(EFE)
Ciudad de México.- El gobernador de Sinaloa, Rubén Rocha Moya, rechazó este jueves pedir licencia para separarse del cargo, tras las acusaciones de EE.UU. sobre supuestos nexos con el Cartel de Sinaloa en su gobierno, y reafirmó que “no hay nada que temer”.
“No hay nada que temer.

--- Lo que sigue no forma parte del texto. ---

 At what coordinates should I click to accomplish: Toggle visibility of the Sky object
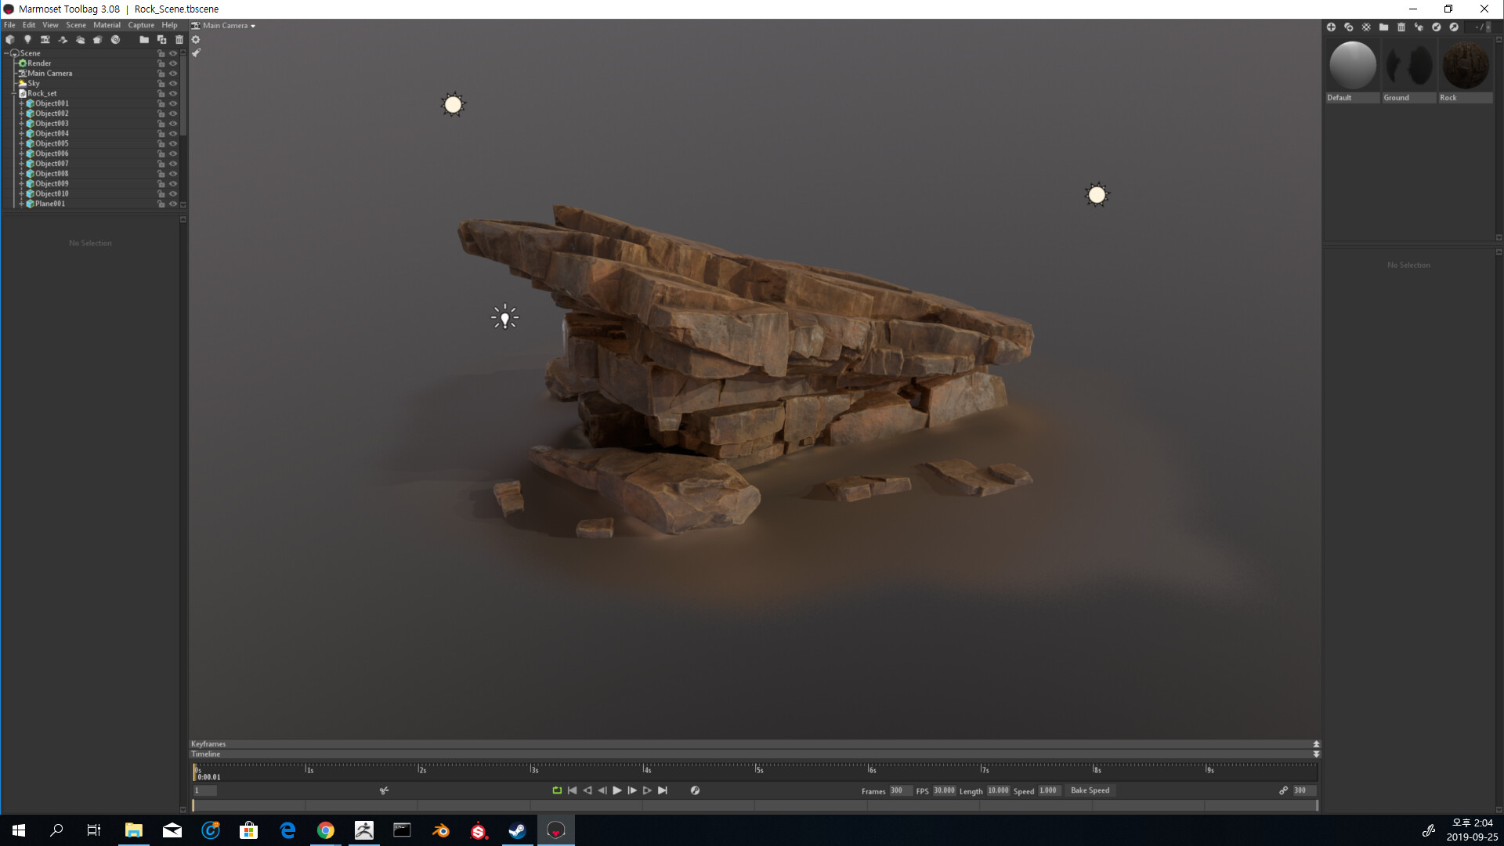(x=173, y=83)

No le temo a nada, porque soy una persona limpia, completamente, y no tengo temor de nada”, afirmó el morenista.
Sobre los otros funcionarios señalados en la acusación de Estados Unidos, Rocha Moya respondió que no daría la cara por nadie, y que cada quien responda “por sí mismo”
El miércoles, el Departamento de Justicia de EE.UU. difundió una acusación contra Rocha Moya y otros nueve funcionarios de alto nivel en Sinaloa por delitos de narcotráfico y posesión de armas, en un caso que los vincula con el Cartel de Sinaloa y, en particular, con la facción de “Los Chapitos”.
Según la acusación, los implicados habrían protegido operaciones del cartel, facilitando información sensible y permitido el transporte de drogas hacia Estados Unidos, a cambio de sobornos millonarios.
Entre los acusados por EU también se encuentra el exsecretario de Seguridad Pública de Sinaloa Gerardo Mérida Sánchez, así como el alcalde de Culiacán, Juan de Dios Gámez Mendívil; el excomandante de la policía municipal de Culiacán Juan Valenzuela Millán y el senador oficialista Enrique Inzunza Cázarez.